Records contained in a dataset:
-.-.-

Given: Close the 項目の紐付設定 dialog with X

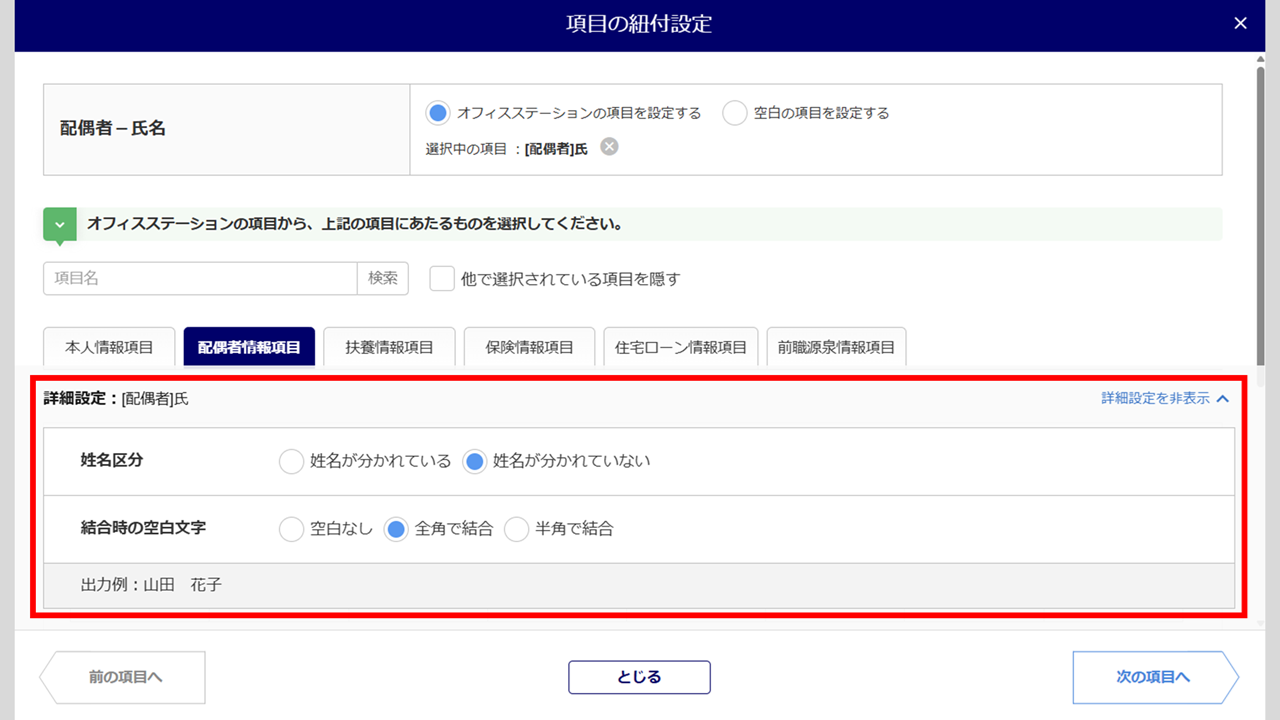Looking at the screenshot, I should 1240,23.
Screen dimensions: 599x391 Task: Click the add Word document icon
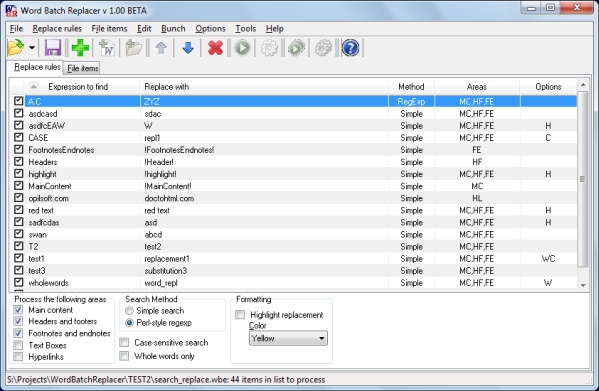pyautogui.click(x=107, y=48)
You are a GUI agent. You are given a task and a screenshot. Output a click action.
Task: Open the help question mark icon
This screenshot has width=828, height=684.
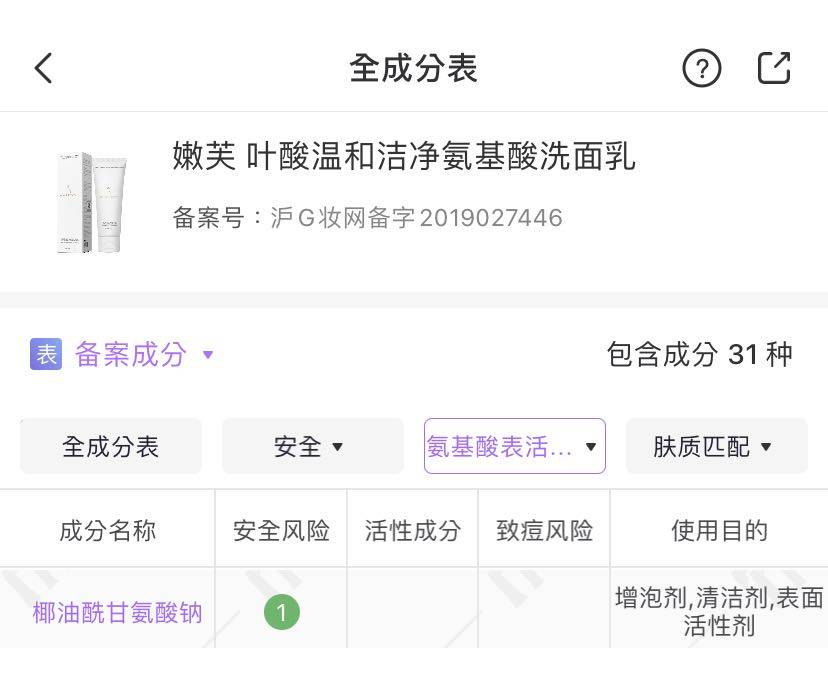point(701,68)
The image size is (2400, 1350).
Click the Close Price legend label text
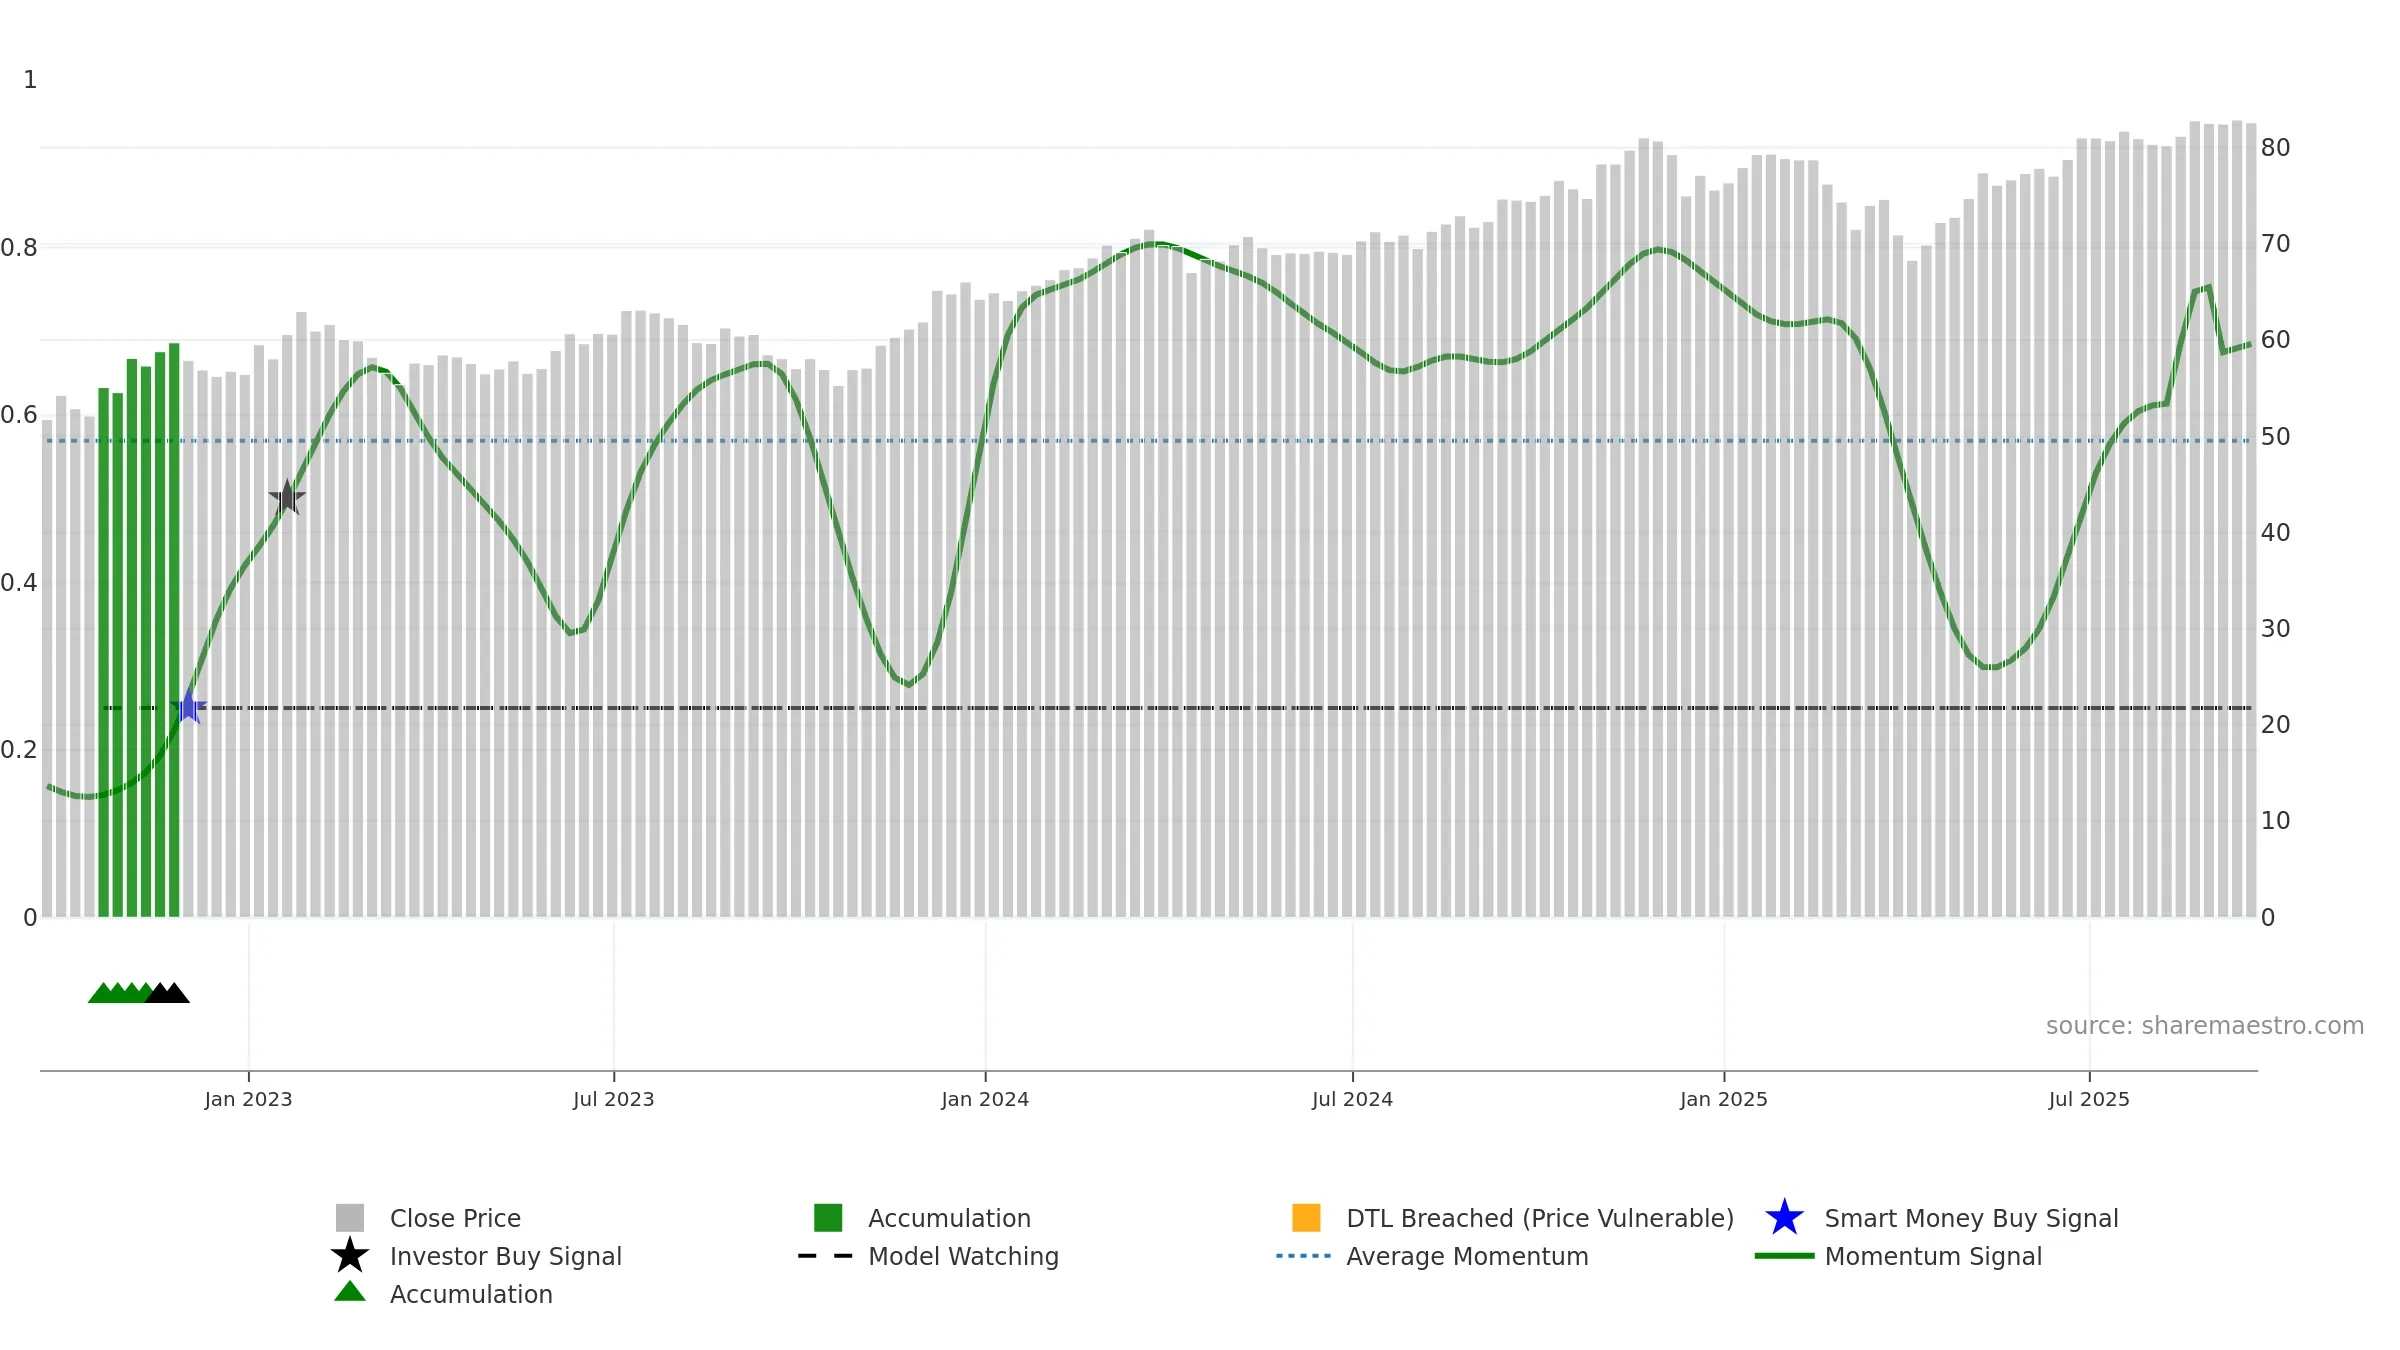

-.-.-

EXERCISE INSTRUCTIONS: Exact reproduction of the entries above is what's needed; images stay out.

SOLUTION TO THE EXERCISE:
Given: Close the 項目の紐付設定 dialog with X

Looking at the screenshot, I should 1240,23.
Screen dimensions: 599x391 Task: Click the add Word document icon
pyautogui.click(x=107, y=48)
You are a GUI agent. You are given a task and a screenshot. Output a click action.
Task: Open the help question mark icon
This screenshot has width=828, height=684.
point(701,68)
The image size is (2400, 1350).
Click the Close Price legend label text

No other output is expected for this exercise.